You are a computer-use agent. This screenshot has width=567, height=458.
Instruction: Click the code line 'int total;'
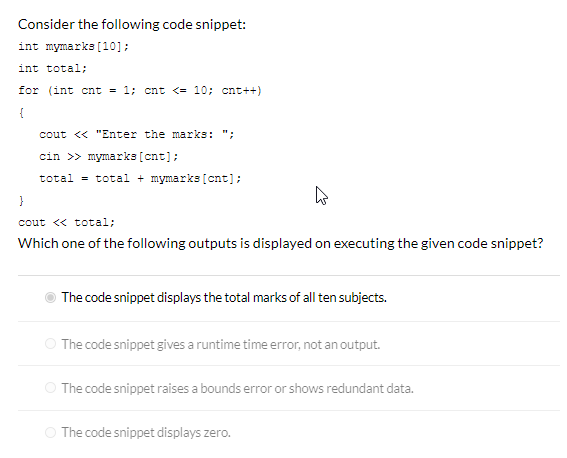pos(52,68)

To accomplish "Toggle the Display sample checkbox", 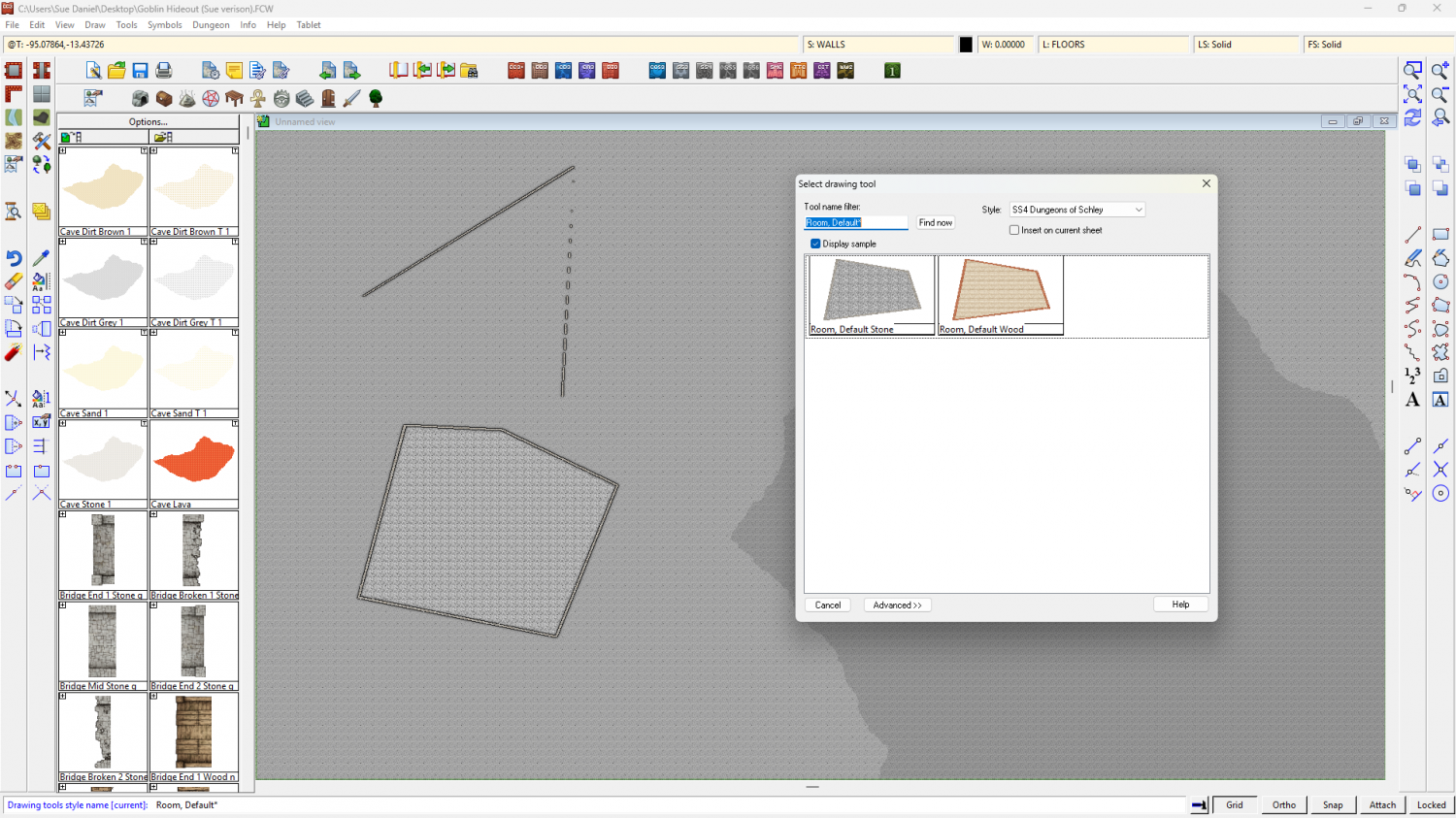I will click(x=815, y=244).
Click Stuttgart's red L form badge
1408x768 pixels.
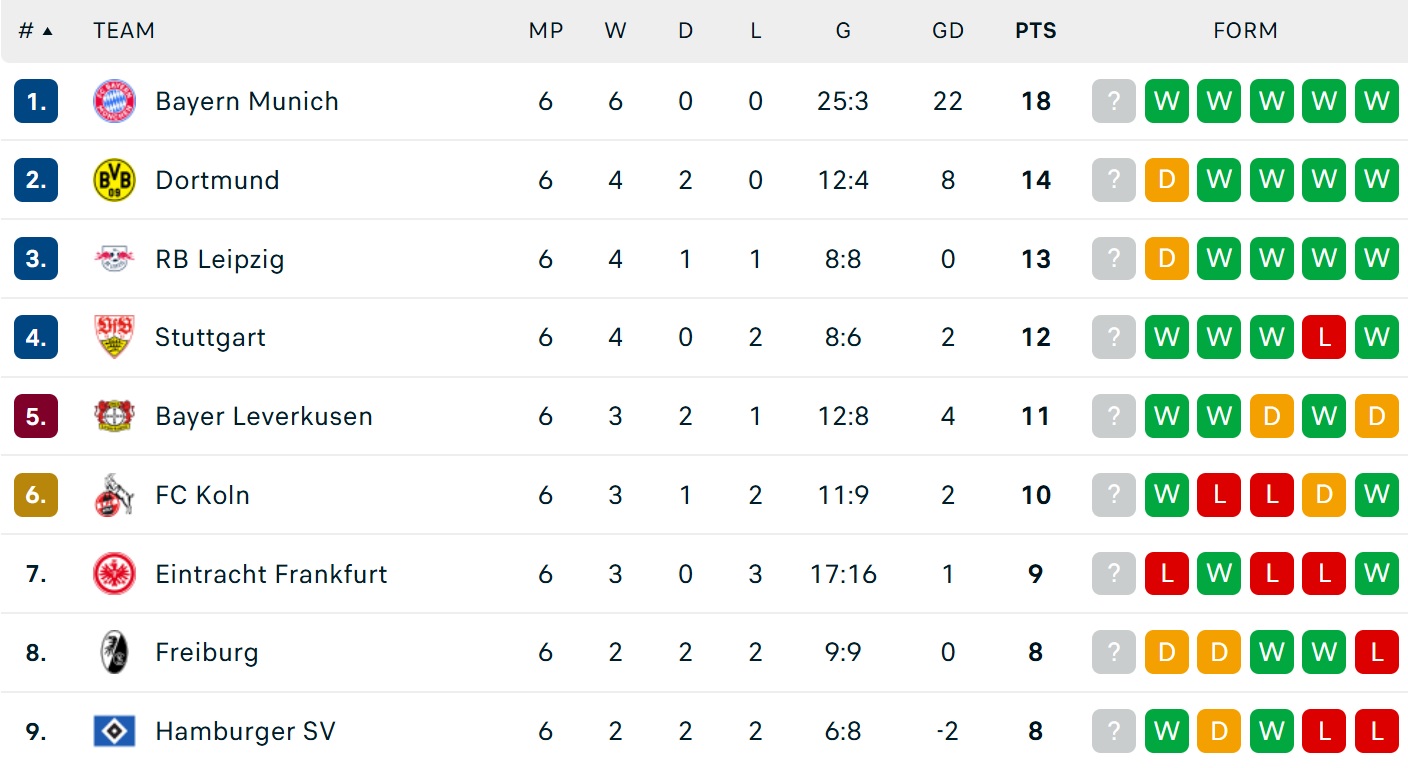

▬▬▬▬▬▬

Please, leaving out all pictures, transcribe exactly the lines above from the one containing "Click Stuttgart's red L form badge" through the final line, both included.

Click Stuttgart's red L form badge
1408x768 pixels.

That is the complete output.